Collected data
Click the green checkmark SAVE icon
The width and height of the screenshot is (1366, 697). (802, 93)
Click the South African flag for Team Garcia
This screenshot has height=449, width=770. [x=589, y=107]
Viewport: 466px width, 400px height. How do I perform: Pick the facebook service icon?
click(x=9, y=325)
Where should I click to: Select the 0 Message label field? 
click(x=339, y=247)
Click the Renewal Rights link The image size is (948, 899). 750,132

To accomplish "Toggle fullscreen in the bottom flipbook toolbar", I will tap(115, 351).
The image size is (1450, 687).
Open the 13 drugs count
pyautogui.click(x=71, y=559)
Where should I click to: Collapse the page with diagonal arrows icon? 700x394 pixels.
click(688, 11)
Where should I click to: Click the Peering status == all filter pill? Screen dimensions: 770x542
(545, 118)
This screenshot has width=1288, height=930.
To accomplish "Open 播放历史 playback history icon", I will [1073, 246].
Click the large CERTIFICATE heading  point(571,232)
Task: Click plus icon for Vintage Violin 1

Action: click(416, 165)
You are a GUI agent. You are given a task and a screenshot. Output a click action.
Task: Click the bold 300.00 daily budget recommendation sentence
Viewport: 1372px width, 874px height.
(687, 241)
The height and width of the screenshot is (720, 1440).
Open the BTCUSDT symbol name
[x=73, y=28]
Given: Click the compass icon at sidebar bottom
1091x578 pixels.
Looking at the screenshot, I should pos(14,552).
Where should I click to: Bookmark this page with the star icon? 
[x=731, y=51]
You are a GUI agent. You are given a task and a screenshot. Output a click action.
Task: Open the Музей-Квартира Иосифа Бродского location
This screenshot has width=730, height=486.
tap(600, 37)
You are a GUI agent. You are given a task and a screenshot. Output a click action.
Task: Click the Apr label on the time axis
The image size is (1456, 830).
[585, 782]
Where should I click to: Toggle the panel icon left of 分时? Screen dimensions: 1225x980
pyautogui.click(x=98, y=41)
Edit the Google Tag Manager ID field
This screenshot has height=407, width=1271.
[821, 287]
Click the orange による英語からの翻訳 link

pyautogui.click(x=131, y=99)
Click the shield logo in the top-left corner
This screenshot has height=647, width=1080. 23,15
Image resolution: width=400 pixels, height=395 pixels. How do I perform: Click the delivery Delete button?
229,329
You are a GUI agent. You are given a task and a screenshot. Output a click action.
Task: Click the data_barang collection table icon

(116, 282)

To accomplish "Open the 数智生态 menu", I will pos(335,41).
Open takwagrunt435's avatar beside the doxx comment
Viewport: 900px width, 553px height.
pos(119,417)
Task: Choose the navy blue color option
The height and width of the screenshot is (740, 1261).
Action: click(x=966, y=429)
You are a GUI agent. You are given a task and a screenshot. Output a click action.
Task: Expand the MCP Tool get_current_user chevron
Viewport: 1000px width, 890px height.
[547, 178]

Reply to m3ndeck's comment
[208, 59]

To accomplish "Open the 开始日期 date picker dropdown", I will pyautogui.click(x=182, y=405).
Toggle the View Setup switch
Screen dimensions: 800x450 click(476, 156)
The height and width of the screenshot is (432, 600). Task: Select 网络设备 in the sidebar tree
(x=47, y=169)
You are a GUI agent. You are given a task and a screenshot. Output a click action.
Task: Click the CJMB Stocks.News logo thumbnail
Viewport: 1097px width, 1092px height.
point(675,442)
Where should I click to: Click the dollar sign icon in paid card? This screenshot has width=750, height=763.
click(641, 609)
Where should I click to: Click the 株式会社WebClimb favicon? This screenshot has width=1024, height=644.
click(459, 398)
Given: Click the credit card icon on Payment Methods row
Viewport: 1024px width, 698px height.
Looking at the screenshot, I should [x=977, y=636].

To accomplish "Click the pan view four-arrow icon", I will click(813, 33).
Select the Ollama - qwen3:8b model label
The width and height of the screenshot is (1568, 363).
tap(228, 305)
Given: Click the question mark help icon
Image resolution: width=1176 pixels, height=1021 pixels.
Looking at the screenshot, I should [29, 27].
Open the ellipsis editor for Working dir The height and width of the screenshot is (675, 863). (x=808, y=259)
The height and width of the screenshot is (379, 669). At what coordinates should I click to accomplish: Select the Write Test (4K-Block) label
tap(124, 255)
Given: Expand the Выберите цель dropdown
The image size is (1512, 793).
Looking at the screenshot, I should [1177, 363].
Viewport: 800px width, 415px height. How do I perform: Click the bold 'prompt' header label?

**WHAT IS REQUIRED**
Word for word, write out all of the data above.

**TASK ANSWER**
Click the green checkmark SAVE icon
The width and height of the screenshot is (1366, 697). (802, 93)
Click the South African flag for Team Garcia
This screenshot has height=449, width=770. [x=589, y=107]
Viewport: 466px width, 400px height. How do I perform: Pick the facebook service icon?
click(x=9, y=325)
Where should I click to: Select the 0 Message label field? 
click(x=339, y=247)
Click the Renewal Rights link The image size is (948, 899). 750,132

To accomplish "Toggle fullscreen in the bottom flipbook toolbar", I will tap(115, 351).
The image size is (1450, 687).
Open the 13 drugs count
pyautogui.click(x=71, y=559)
Where should I click to: Collapse the page with diagonal arrows icon? 700x394 pixels.
click(688, 11)
Where should I click to: Click the Peering status == all filter pill? Screen dimensions: 770x542
(545, 118)
This screenshot has width=1288, height=930.
To accomplish "Open 播放历史 playback history icon", I will [1073, 246].
Click the large CERTIFICATE heading  point(571,232)
Task: Click plus icon for Vintage Violin 1

Action: click(416, 165)
You are a GUI agent. You are given a task and a screenshot. Output a click action.
Task: Click the bold 300.00 daily budget recommendation sentence
Viewport: 1372px width, 874px height.
(687, 241)
The height and width of the screenshot is (720, 1440).
Open the BTCUSDT symbol name
[x=73, y=28]
Given: Click the compass icon at sidebar bottom
1091x578 pixels.
Looking at the screenshot, I should pos(14,552).
Where should I click to: Bookmark this page with the star icon? 
[x=731, y=51]
You are a GUI agent. You are given a task and a screenshot. Output a click action.
Task: Open the Музей-Квартира Иосифа Бродского location
This screenshot has width=730, height=486.
tap(600, 37)
You are a GUI agent. You are given a task and a screenshot. Output a click action.
Task: Click the Apr label on the time axis
The image size is (1456, 830).
[585, 782]
Where should I click to: Toggle the panel icon left of 分时? Screen dimensions: 1225x980
pyautogui.click(x=98, y=41)
Edit the Google Tag Manager ID field
This screenshot has height=407, width=1271.
[821, 287]
Click the orange による英語からの翻訳 link

pyautogui.click(x=131, y=99)
Click the shield logo in the top-left corner
This screenshot has height=647, width=1080. 23,15
Image resolution: width=400 pixels, height=395 pixels. How do I perform: Click the delivery Delete button?
229,329
You are a GUI agent. You are given a task and a screenshot. Output a click action.
Task: Click the data_barang collection table icon

(116, 282)

To accomplish "Open the 数智生态 menu", I will pos(335,41).
Open takwagrunt435's avatar beside the doxx comment
Viewport: 900px width, 553px height.
pos(119,417)
Task: Choose the navy blue color option
The height and width of the screenshot is (740, 1261).
Action: click(x=966, y=429)
You are a GUI agent. You are given a task and a screenshot. Output a click action.
Task: Expand the MCP Tool get_current_user chevron
Viewport: 1000px width, 890px height.
[547, 178]

Reply to m3ndeck's comment
[208, 59]

To accomplish "Open the 开始日期 date picker dropdown", I will pyautogui.click(x=182, y=405).
Toggle the View Setup switch
Screen dimensions: 800x450 click(476, 156)
The height and width of the screenshot is (432, 600). Task: Select 网络设备 in the sidebar tree
(x=47, y=169)
You are a GUI agent. You are given a task and a screenshot. Output a click action.
Task: Click the CJMB Stocks.News logo thumbnail
Viewport: 1097px width, 1092px height.
point(675,442)
Where should I click to: Click the dollar sign icon in paid card? This screenshot has width=750, height=763.
click(641, 609)
Where should I click to: Click the 株式会社WebClimb favicon? This screenshot has width=1024, height=644.
click(459, 398)
Given: Click the credit card icon on Payment Methods row
Viewport: 1024px width, 698px height.
Looking at the screenshot, I should [x=977, y=636].

To accomplish "Click the pan view four-arrow icon", I will click(813, 33).
Select the Ollama - qwen3:8b model label
The width and height of the screenshot is (1568, 363).
tap(228, 305)
Given: Click the question mark help icon
Image resolution: width=1176 pixels, height=1021 pixels.
Looking at the screenshot, I should [29, 27].
Open the ellipsis editor for Working dir The height and width of the screenshot is (675, 863). (x=808, y=259)
The height and width of the screenshot is (379, 669). At what coordinates should I click to accomplish: Select the Write Test (4K-Block) label
tap(124, 255)
Given: Expand the Выберите цель dropdown
The image size is (1512, 793).
Looking at the screenshot, I should [1177, 363].
Viewport: 800px width, 415px height. How do I perform: Click the bold 'prompt' header label?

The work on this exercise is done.